* _Source excerpt_:
§

Sierra v. City of Hallandale Beach

Decision Date27 September 2018
Docket NumberNo. 18-10740,18-10740
Citation904 F.3d 1343
Parties Eddie I. SIERRA, Petitioner-Appellant, v. CITY OF HALLANDALE BEACH, FLORIDA, Respondent-Appellee.
CourtU.S. Court of Appeals — Eleventh Circuit

Juan Courtney Cunningham, J. Courtney Cunningham, PLLC, MIAMI, FL, Marc Charmatz, National Association of the Deaf, Law and Advocacy Center, SILVER SPRING, MD, Michael Steven Stein, Stein & Vargas, LLP, WASHINGTON, DC, for Plaintiff-Appellant.

Christopher J. Stearns, Johnson Anselmo Murdoch Burke Piper & Hochman, PA, FORT LAUDERDALE, FL, for Defendant-Appellee.

Before TJOFLAT, MARCUS, and ROSENBAUM, Circuit Judges.

TJOFLAT, Circuit Judge:

This case asks us to decide 1) whether the Twenty-First Century Communications and Video Accessibility Act of 2010 creates an administrative exhaustion requirement that must be satisfied as a prerequisite to bringing certain claims under § 505 of the Rehabilitation Act of 1973 and Title II of the Americans with Disabilities Act of 1990 and 2) whether—if exhaustion is not required—abstention is nonetheless warranted under the primary-jurisdiction doctrine. After reviewing the statutes, their histories, and relevant caselaw, we answer both questions in the negative.

I.

Plaintiff Eddie Sierra is deaf. He filed this suit against the City of Hallandale Beach, Florida ("City"), alleging violations of § 505 of the Rehabilitation Act of 1973 ("Rehabilitation Act"), 29 U.S.C. § 794, and Title II of the Americans with Disabilities Act of 1990 ("ADA"), 42 U.S.C. § 12132.

Sierra's Complaint focuses on video content stored on four webpages that he alleges belong to City or for which City is otherwise responsible. These webpages are 1) www.hallandalebeachfl.gov, 2) www.hallandalebeach360.net, 3) Facebook, and 4) a webpage entitled "Hallandale Beach Tour Book." With the exception of Facebook, he appends to his Complaint at Exhibit A various screenshots of each of these four webpages.

§

* _Given information_:
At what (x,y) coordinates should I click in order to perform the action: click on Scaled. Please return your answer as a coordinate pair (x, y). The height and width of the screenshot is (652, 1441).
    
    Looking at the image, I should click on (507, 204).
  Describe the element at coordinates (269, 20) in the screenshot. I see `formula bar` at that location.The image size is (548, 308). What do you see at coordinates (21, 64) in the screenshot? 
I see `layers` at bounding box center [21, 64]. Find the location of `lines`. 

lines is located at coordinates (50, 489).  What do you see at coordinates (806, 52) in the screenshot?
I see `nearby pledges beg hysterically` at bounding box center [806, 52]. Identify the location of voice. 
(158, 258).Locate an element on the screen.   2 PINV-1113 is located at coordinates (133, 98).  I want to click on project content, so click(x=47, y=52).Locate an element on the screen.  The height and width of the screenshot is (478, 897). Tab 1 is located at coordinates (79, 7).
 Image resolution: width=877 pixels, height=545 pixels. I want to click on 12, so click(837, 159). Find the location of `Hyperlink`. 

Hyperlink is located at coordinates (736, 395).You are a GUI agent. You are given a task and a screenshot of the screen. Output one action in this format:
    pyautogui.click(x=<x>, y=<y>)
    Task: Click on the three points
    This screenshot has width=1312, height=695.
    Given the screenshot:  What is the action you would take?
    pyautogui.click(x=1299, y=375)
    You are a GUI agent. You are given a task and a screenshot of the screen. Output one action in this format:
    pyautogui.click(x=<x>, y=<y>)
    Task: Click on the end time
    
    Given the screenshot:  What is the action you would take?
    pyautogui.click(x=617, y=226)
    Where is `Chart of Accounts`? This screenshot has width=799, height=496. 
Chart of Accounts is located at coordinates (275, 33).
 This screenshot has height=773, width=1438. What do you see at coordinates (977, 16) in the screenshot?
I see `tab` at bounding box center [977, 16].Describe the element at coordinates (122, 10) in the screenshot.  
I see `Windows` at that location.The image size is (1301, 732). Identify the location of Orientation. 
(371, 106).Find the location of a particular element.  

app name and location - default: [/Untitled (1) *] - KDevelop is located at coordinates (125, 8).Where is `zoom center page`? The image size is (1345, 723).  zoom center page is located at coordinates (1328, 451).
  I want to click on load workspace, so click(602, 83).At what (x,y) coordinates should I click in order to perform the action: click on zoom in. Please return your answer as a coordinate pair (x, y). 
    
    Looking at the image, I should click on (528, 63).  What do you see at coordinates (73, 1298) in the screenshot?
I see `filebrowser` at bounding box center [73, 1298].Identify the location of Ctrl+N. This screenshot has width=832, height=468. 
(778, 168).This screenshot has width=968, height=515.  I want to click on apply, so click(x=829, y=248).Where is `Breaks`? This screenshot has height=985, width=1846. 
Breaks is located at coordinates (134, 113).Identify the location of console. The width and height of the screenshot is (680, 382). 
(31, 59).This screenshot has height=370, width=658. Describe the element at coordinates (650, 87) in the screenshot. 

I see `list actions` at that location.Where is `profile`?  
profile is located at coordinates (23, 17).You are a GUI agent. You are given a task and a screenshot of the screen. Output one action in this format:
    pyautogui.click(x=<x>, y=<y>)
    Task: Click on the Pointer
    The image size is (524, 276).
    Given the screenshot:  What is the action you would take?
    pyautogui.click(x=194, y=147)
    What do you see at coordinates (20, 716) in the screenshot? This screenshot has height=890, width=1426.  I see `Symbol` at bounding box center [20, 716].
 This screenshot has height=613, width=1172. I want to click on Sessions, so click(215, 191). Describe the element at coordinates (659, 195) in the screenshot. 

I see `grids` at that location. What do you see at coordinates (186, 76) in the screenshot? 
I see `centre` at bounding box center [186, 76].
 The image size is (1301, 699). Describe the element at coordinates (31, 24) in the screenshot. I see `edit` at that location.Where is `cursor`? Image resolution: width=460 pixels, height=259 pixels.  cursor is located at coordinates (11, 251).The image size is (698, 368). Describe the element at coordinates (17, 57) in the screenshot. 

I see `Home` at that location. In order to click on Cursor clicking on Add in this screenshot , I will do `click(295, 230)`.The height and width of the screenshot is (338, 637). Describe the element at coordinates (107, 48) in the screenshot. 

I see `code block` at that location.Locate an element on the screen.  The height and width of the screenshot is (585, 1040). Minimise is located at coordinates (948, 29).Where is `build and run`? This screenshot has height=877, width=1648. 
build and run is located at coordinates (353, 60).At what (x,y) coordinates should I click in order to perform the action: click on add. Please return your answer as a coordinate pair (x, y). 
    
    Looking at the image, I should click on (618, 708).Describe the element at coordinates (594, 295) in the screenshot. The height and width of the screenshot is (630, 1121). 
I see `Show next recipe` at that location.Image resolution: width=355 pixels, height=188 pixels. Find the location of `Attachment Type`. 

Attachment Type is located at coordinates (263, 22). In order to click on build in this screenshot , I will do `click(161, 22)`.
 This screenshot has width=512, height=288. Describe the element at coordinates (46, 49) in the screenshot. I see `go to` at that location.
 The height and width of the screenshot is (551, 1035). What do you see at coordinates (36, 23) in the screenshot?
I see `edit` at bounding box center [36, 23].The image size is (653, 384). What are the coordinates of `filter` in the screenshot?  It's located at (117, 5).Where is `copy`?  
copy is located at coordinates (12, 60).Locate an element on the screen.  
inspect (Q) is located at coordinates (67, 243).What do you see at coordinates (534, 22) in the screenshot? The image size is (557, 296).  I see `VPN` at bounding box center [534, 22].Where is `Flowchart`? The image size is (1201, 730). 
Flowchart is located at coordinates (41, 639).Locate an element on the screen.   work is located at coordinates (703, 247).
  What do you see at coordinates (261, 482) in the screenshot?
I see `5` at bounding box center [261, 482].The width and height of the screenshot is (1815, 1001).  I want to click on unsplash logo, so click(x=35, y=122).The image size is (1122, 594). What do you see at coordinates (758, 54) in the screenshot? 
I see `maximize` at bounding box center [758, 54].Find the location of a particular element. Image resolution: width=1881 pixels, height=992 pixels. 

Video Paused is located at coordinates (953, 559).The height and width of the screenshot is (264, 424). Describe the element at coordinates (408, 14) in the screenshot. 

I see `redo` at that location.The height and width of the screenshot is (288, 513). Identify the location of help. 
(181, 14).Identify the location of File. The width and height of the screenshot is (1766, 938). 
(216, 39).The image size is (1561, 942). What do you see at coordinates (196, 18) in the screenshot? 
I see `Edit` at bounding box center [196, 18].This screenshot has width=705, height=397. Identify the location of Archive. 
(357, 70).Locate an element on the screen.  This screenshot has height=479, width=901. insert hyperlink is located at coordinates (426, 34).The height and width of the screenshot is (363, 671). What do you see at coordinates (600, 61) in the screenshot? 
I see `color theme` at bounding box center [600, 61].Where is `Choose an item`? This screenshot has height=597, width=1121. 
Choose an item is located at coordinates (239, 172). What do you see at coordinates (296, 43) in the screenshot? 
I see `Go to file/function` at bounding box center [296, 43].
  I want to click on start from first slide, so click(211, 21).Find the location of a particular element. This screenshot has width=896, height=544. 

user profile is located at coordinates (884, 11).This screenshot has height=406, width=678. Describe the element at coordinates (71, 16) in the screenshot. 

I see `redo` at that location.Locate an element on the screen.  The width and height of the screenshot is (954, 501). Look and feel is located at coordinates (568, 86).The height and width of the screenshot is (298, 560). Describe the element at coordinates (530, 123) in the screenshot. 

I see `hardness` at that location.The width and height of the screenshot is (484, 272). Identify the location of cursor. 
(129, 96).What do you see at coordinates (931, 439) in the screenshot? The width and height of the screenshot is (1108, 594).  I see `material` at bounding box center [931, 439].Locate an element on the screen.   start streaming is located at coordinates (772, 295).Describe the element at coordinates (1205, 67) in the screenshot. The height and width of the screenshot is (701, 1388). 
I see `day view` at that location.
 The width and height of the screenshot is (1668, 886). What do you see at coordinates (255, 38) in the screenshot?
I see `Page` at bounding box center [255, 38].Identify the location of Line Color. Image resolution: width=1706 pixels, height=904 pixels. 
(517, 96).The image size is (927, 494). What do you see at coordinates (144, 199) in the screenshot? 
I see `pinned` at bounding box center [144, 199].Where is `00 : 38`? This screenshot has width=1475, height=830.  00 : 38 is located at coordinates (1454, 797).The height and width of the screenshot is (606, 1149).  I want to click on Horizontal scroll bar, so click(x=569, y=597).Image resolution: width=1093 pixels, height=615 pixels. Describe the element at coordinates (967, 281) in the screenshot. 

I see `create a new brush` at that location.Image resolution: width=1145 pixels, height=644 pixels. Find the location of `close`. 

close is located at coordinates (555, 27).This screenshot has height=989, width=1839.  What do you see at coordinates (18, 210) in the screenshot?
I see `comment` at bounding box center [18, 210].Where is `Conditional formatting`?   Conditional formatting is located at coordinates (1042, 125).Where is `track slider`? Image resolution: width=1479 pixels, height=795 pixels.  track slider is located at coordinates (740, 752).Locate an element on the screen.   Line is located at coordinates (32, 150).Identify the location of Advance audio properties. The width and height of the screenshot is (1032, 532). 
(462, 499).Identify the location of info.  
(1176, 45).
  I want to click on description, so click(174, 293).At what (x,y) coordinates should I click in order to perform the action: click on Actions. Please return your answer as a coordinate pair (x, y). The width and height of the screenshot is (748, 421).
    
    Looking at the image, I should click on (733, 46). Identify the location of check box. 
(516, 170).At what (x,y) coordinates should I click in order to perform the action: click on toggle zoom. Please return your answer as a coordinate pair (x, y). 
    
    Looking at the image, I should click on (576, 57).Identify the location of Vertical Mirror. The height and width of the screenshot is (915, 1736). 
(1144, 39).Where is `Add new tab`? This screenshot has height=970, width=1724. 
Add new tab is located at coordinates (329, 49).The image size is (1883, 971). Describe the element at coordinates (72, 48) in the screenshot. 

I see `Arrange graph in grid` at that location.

§

* _Exercise details_:
Go on with the Sierra v. City of Hallandale Beach opinion, starting after its last sentence. These rows were taken from a separate source.

* _Result for this task_:
Sierra alleges that none of the four webpages provided closed captioning and that both the Rehabilitation Act and ADA require that captioning. He seeks damages as well as injunctive and declaratory relief to guarantee hard-of-hearing individuals like himself "equal, effective[,] and timely access" to City's publicly available online video content.

City responded by moving to dismiss Sierra's complaint under Federal Rule of Civil Procedure 12(b)(1) for lack of subject-matter jurisdiction. It argued that the Twenty-First Century Communications and Video Accessibility Act of 2010 ("CVAA") presents a jurisdictional hurdle to suits like Sierra's.1 In its view, before Sierra could file a suit in district court, he was first required to lodge a complaint with the Federal Communications Commission ("FCC"). Only if the FCC then failed to take action on that complaint, City argued, could Sierra sue under the Rehabilitation Act and ADA.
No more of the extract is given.